A YouTube Shorts visualizer should be designed vertically from the start. Use a 9:16 canvas instead of exporting a landscape video and cropping it later. This keeps the visualizer centered, protects artwork, and makes the motion feel intentional on mobile.

In Varya, add the song first, choose a 9:16 canvas, then decide whether the visualizer will use cover art, a simple background, or a clean abstract style.

Varya 9:16 canvas setup for a YouTube Shorts music visualizer
Build vertical visualizers in 9:16 from the beginning.

Keep the center readable

Shorts are viewed quickly, so the visual needs a clear center of attention. Avoid making the visualizer too small, and avoid placing important motion at the very top or bottom where app interface elements may compete with it.

Use stronger contrast than you would for a long-form YouTube visualizer. A vertical clip has less room, so the visualizer should be legible at a glance.

  • Keep important motion near the middle of the frame.
  • Use high contrast between the visualizer and the background.
  • Avoid tiny line work that disappears on mobile.
  • Preview the export on a phone before posting.

Export MP4 for Shorts

MP4 is the simplest export format for YouTube Shorts. Keep audio enabled if the Varya export is the final post.
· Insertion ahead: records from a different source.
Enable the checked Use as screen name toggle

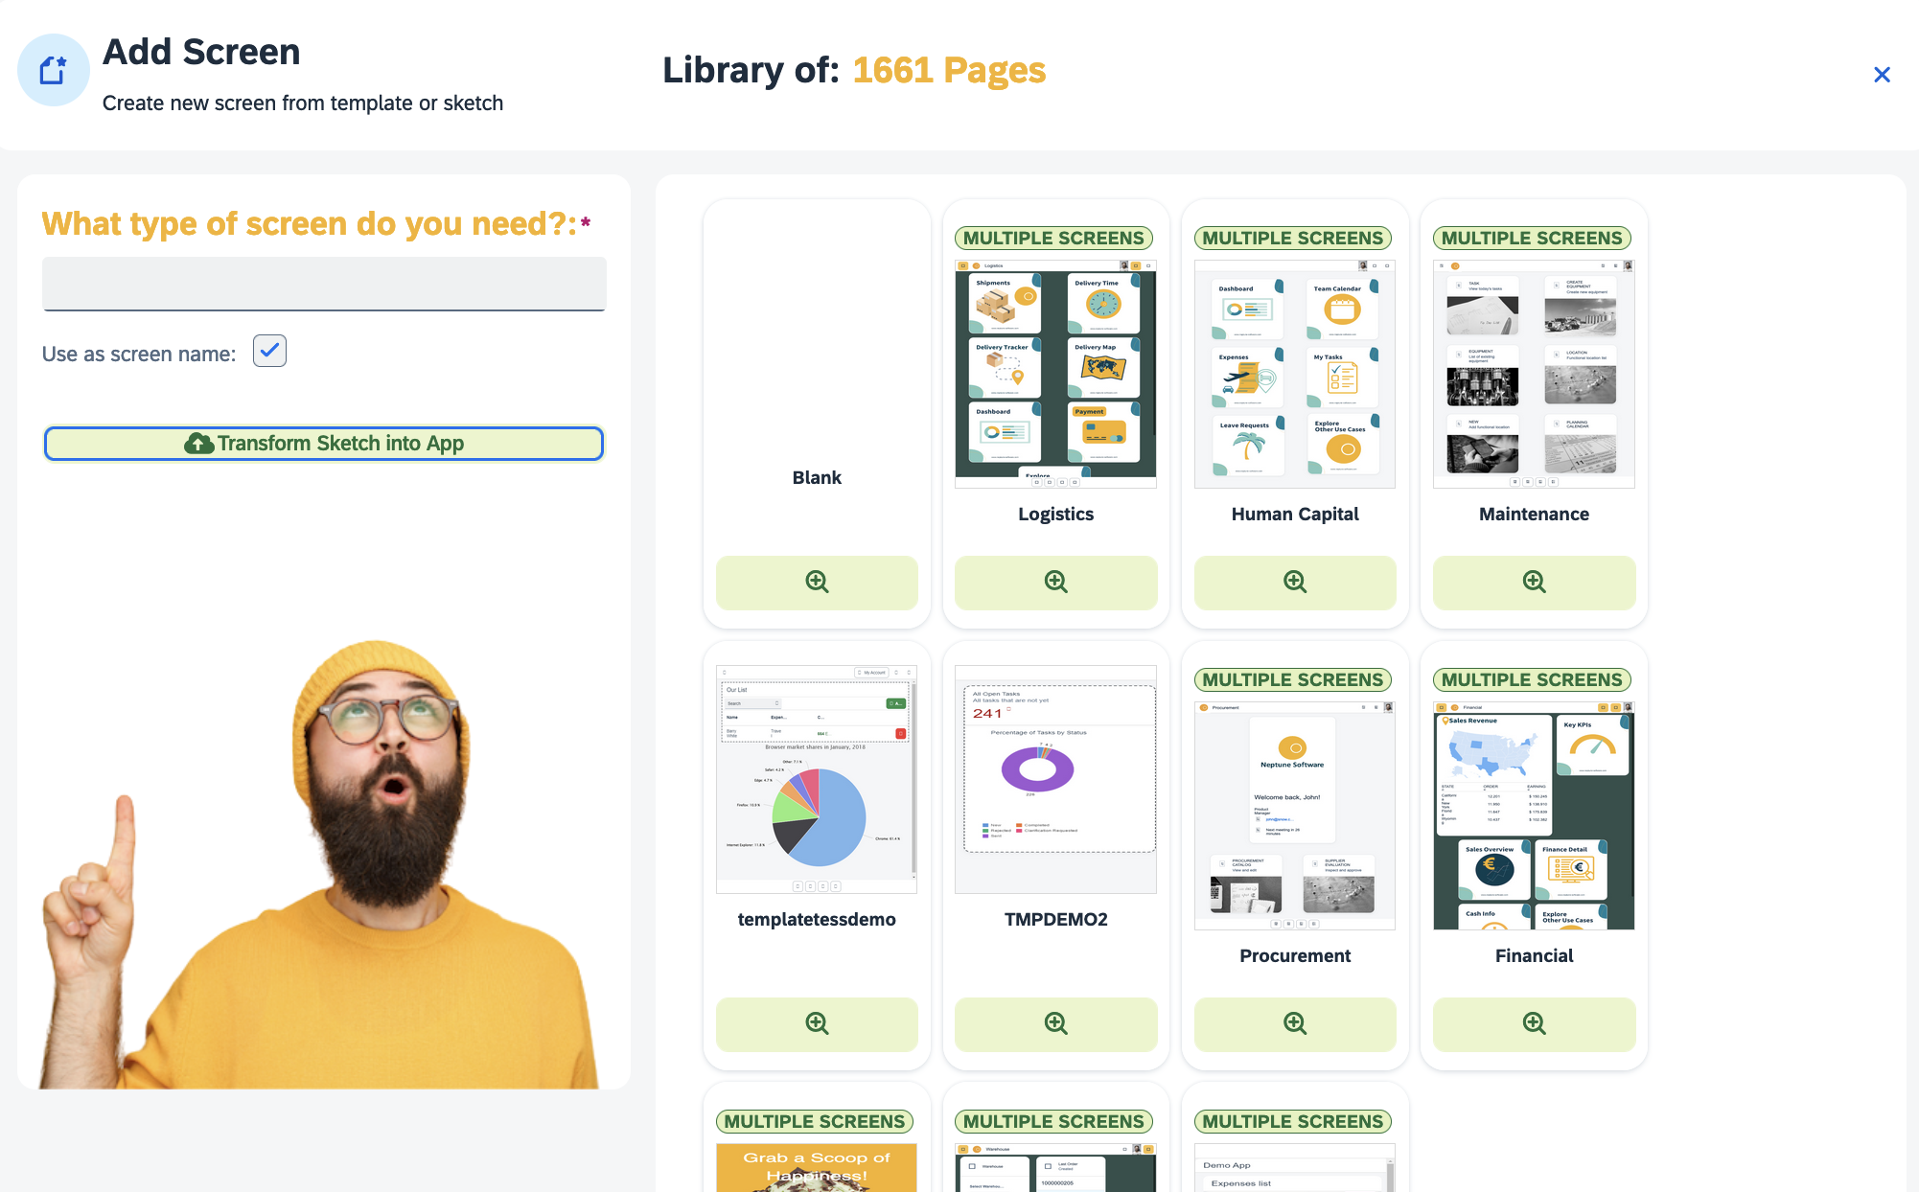(269, 352)
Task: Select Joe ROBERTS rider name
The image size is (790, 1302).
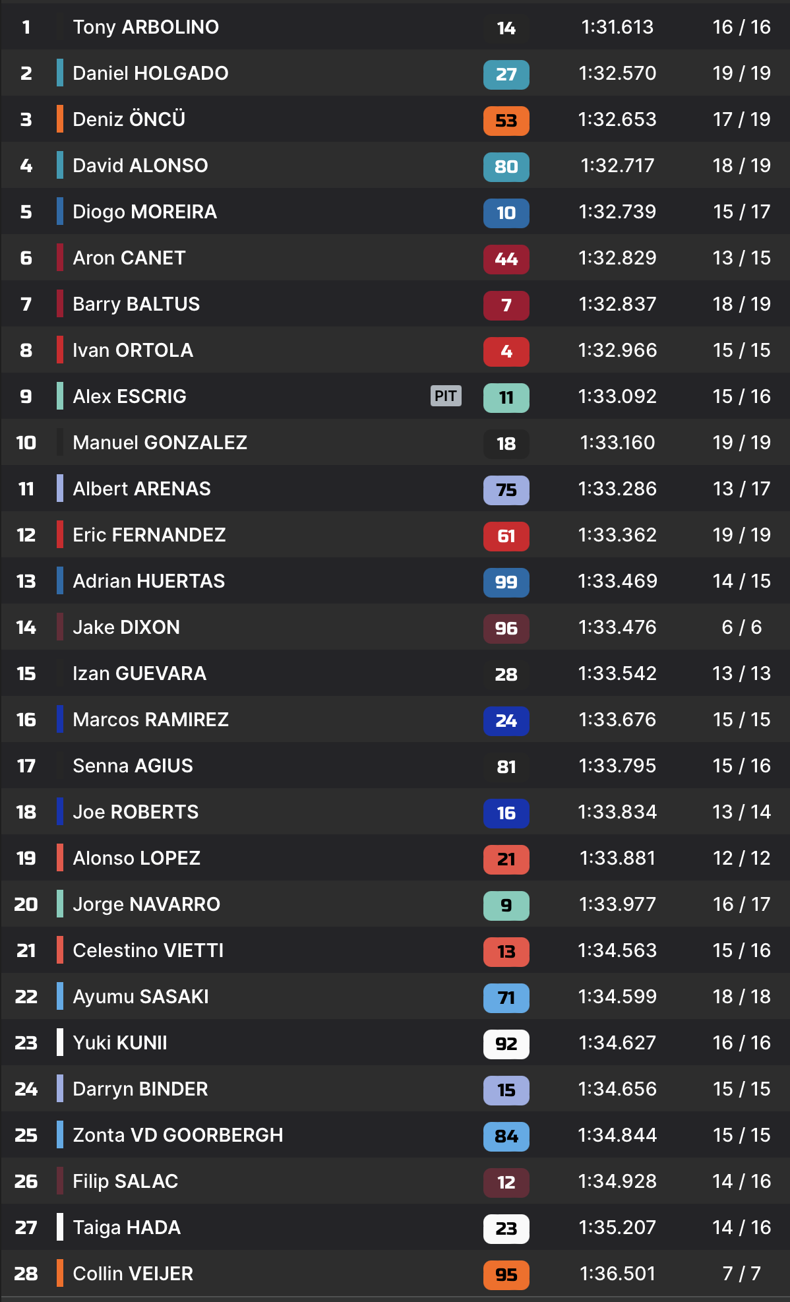Action: pyautogui.click(x=135, y=812)
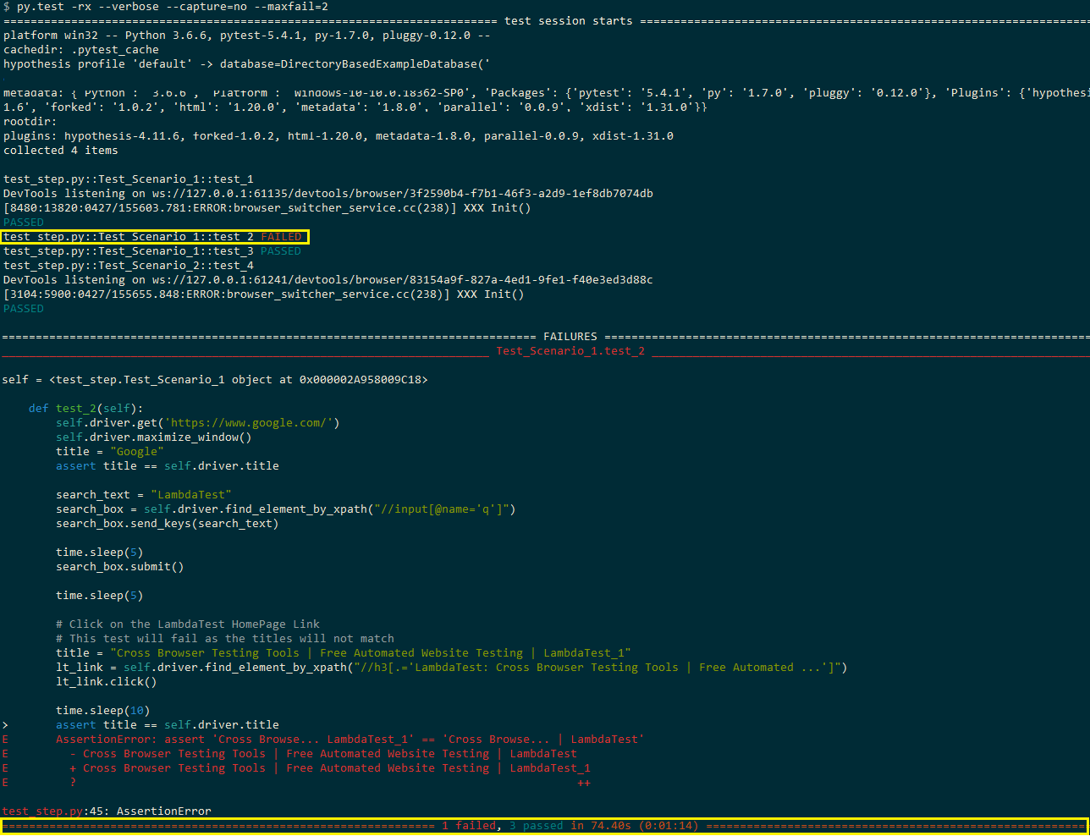
Task: Click the highlighted test_2 FAILED result line
Action: point(155,236)
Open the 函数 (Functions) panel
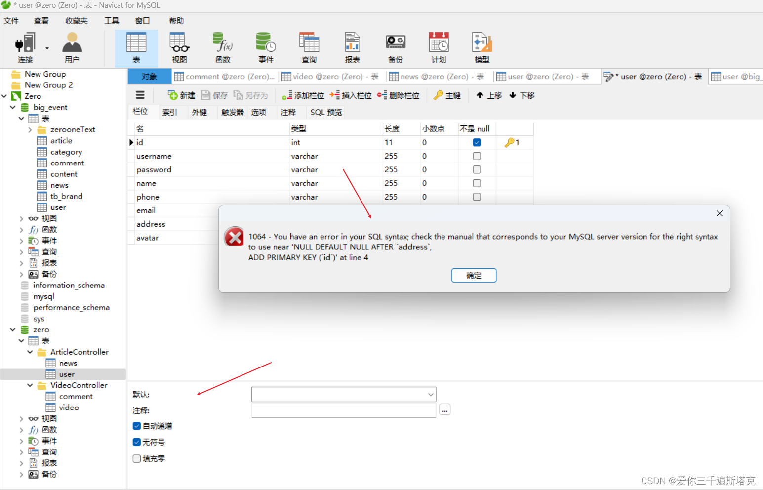Screen dimensions: 763x490 point(222,47)

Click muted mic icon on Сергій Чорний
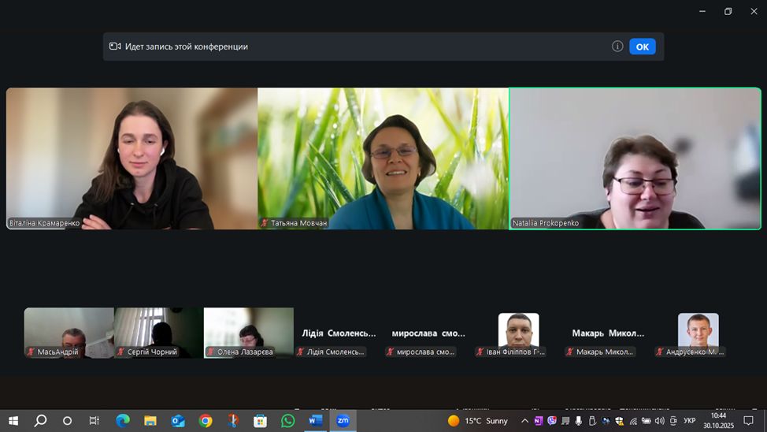click(121, 352)
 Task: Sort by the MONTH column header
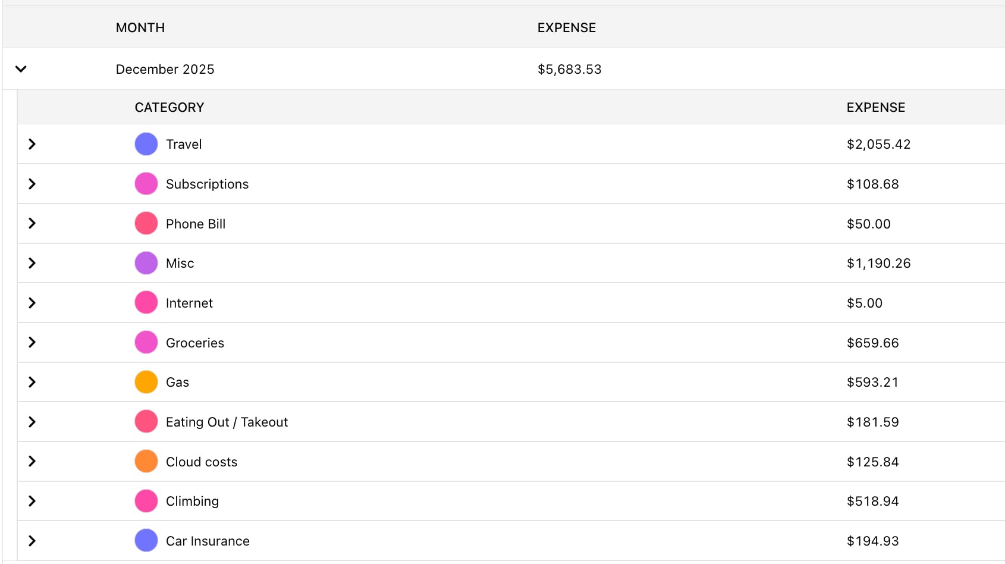point(140,28)
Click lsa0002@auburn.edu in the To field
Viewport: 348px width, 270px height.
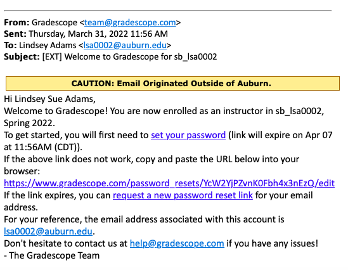pyautogui.click(x=125, y=45)
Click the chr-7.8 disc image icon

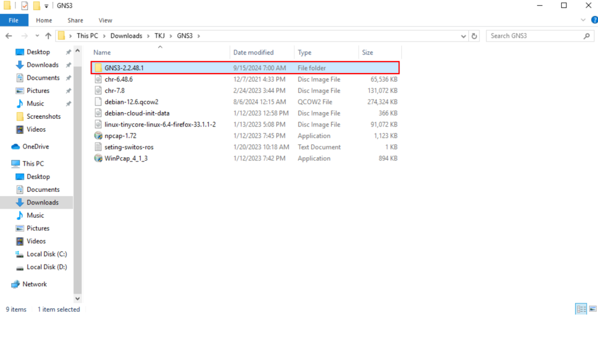click(x=98, y=91)
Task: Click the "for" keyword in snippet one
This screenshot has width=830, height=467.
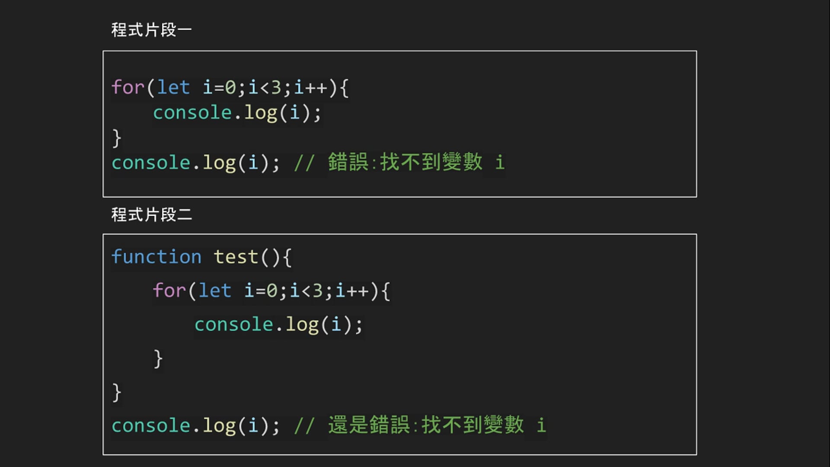Action: [x=128, y=87]
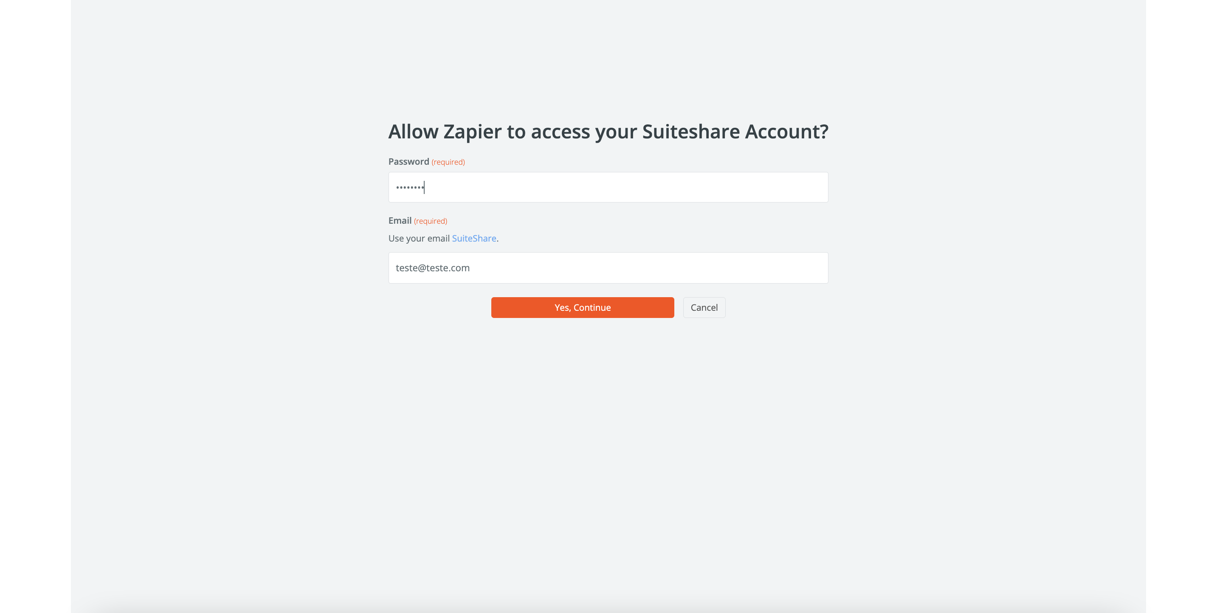
Task: Click the white margin right of the page
Action: click(1181, 307)
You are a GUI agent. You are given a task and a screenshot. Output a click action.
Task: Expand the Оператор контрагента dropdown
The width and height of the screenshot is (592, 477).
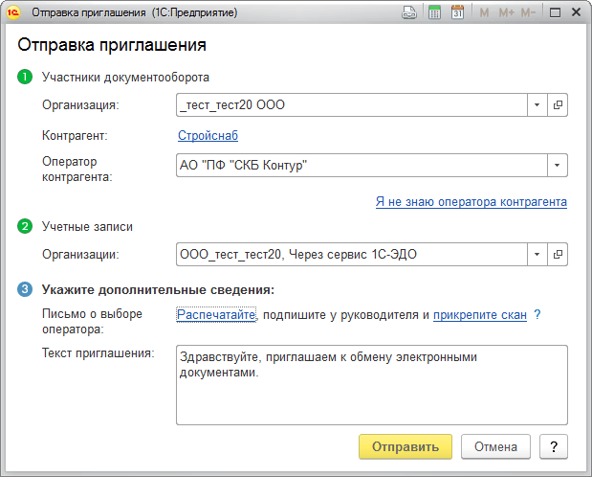[x=557, y=165]
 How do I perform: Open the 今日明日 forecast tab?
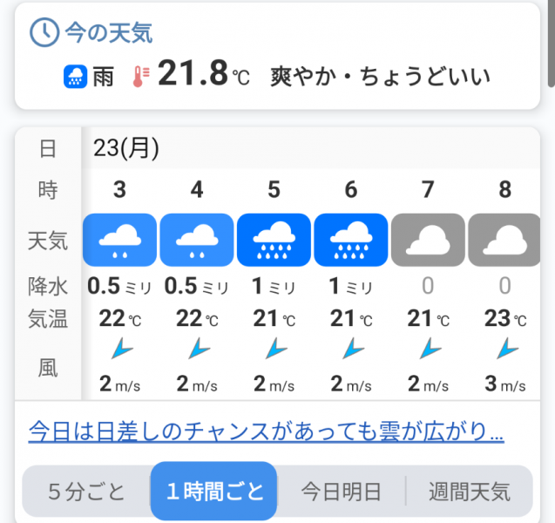pos(342,492)
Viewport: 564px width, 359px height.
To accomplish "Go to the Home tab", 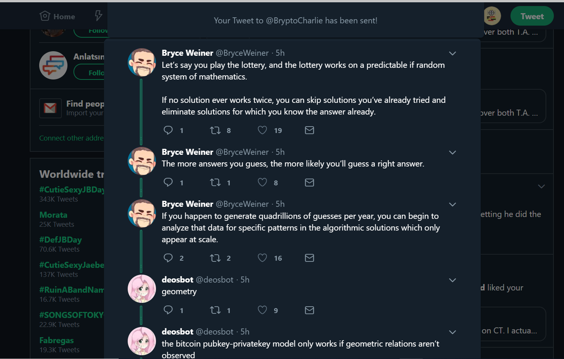I will click(58, 16).
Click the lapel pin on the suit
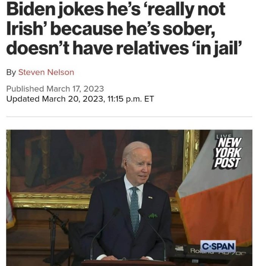Screen dimensions: 258x266 pyautogui.click(x=150, y=198)
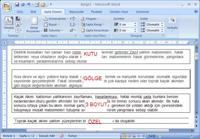
Task: Toggle the ruler button above scrollbar
Action: pos(196,43)
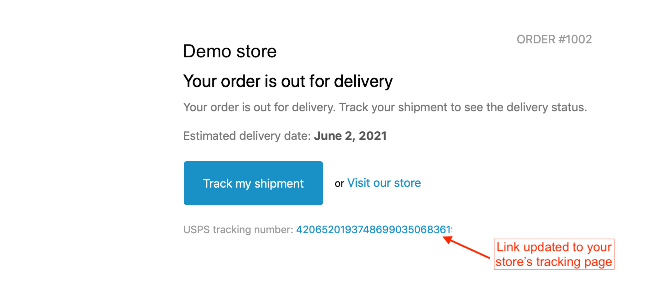The width and height of the screenshot is (664, 289).
Task: Click the 'store's tracking page' annotation line
Action: (x=553, y=262)
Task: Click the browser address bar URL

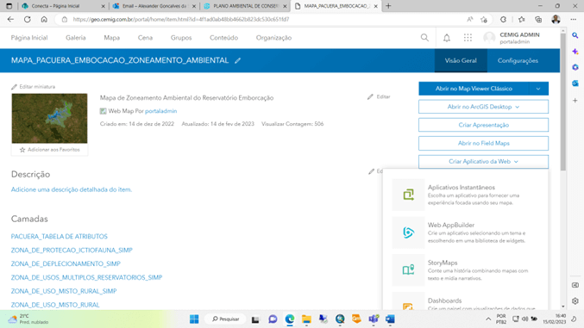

If the visualizer will be combined with other clips in an editor, export the visual layer separately and finish the timeline there.

You can use the same song to make a full 16:9 YouTube visualizer and a 9:16 Shorts cut, but create separate exports instead of cropping one file everywhere.

Varya MP4 export controls for a vertical Shorts visualizer
Use MP4 for a finished Shorts-ready export.